**Set task**
Turn the lines from the line with "How do I perform: Click the Upgrade" up to and including the line with "coord(468,320)" into a Markdown table with the columns Row and Line. Number each row and leave out blank lines.

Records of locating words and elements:

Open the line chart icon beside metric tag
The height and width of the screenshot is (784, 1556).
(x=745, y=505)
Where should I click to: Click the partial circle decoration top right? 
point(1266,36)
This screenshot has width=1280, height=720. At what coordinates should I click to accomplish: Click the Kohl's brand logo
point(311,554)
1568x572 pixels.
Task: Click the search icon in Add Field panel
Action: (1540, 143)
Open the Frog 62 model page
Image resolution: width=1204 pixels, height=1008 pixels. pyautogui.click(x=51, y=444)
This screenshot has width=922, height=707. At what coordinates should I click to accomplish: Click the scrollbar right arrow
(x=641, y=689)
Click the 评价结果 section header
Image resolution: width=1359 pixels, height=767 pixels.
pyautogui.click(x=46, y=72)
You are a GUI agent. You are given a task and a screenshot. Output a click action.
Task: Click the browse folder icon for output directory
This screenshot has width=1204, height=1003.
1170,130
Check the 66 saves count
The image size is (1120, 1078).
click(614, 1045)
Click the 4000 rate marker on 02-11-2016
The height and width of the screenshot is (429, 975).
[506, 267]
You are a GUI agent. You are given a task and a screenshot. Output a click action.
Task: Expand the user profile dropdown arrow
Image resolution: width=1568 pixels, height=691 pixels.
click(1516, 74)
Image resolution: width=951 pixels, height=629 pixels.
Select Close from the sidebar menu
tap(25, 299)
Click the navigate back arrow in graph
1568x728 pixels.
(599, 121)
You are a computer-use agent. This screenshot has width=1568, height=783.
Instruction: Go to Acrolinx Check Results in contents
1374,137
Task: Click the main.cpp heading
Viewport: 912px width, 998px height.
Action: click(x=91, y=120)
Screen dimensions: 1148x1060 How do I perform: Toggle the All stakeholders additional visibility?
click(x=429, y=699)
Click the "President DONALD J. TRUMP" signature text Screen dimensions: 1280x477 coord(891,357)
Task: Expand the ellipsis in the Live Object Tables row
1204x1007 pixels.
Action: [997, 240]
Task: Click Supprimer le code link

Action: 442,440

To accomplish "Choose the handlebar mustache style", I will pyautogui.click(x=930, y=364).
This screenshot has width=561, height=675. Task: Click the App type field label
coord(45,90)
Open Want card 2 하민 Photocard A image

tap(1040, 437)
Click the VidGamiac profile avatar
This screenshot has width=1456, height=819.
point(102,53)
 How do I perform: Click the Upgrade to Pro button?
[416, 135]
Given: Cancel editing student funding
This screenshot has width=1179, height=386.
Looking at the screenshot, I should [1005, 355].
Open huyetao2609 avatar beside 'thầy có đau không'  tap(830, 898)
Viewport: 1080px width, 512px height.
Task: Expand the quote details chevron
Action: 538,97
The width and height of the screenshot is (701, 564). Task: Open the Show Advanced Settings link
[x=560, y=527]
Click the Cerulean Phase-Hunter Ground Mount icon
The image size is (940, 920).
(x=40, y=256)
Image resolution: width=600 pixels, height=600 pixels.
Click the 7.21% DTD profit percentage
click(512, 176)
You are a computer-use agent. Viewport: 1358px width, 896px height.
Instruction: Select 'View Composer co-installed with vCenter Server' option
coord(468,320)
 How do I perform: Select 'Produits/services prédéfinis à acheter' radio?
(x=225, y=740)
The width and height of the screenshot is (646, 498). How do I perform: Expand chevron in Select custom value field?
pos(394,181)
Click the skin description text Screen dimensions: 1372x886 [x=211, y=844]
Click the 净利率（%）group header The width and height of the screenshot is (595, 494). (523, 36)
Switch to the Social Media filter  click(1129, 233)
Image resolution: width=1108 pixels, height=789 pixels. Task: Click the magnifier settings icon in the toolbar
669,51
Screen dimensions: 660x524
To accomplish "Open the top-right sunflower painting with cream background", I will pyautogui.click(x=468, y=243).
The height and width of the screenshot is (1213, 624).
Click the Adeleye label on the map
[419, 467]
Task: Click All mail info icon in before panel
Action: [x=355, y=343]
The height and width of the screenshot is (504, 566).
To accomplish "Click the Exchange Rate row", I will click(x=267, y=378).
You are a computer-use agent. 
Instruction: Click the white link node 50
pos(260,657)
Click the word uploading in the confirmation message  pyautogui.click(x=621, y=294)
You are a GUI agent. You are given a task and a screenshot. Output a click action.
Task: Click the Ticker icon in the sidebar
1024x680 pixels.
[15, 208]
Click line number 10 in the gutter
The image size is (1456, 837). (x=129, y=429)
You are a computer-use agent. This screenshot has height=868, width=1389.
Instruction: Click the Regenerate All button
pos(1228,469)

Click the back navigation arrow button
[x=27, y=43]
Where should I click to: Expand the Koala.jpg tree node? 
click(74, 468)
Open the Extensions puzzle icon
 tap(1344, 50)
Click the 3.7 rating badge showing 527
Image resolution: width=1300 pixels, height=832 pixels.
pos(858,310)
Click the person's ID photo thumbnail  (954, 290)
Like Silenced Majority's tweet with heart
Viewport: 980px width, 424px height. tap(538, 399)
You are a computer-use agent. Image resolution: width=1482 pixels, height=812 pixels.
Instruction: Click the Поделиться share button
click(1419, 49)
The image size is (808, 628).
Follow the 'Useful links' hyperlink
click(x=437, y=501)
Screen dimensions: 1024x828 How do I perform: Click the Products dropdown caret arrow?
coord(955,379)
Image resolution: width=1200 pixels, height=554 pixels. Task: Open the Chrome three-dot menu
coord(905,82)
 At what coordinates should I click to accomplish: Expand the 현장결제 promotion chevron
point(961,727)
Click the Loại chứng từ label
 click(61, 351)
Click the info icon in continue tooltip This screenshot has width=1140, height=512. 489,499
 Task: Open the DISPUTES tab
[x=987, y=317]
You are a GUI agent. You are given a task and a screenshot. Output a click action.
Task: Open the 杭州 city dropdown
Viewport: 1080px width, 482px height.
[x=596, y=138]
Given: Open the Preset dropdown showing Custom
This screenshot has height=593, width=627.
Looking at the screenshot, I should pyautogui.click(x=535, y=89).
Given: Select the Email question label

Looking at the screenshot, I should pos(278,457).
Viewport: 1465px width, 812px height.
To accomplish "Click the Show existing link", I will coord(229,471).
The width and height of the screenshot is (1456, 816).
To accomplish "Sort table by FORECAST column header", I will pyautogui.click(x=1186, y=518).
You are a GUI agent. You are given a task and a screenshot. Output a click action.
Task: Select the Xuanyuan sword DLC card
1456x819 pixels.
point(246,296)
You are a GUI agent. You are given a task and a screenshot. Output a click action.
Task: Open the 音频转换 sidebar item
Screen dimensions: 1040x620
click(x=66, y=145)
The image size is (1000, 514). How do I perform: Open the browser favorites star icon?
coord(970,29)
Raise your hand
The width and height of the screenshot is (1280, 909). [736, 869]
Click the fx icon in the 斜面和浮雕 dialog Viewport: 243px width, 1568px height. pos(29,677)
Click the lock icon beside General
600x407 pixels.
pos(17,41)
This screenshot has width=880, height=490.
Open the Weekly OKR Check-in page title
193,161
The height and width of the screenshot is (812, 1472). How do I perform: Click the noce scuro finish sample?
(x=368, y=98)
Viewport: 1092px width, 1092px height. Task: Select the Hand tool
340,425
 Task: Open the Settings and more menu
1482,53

**Correct result**
| Row | Line |
|---|---|
| 1 |  How do I perform: Click the Upgrade to Pro button? |
| 2 | [416, 135] |
| 3 | Given: Cancel editing student funding |
| 4 | This screenshot has width=1179, height=386. |
| 5 | Looking at the screenshot, I should [1005, 355]. |
| 6 | Open huyetao2609 avatar beside 'thầy có đau không'  tap(830, 898) |
| 7 | Viewport: 1080px width, 512px height. |
| 8 | Task: Expand the quote details chevron |
| 9 | Action: 538,97 |
| 10 | The width and height of the screenshot is (701, 564). Task: Open the Show Advanced Settings link |
| 11 | [x=560, y=527] |
| 12 | Click the Cerulean Phase-Hunter Ground Mount icon |
| 13 | The image size is (940, 920). |
| 14 | (x=40, y=256) |
| 15 | Image resolution: width=600 pixels, height=600 pixels. |
| 16 | Click the 7.21% DTD profit percentage |
| 17 | click(512, 176) |
| 18 | You are a computer-use agent. Viewport: 1358px width, 896px height. |
| 19 | Instruction: Select 'View Composer co-installed with vCenter Server' option |
| 20 | coord(468,320) |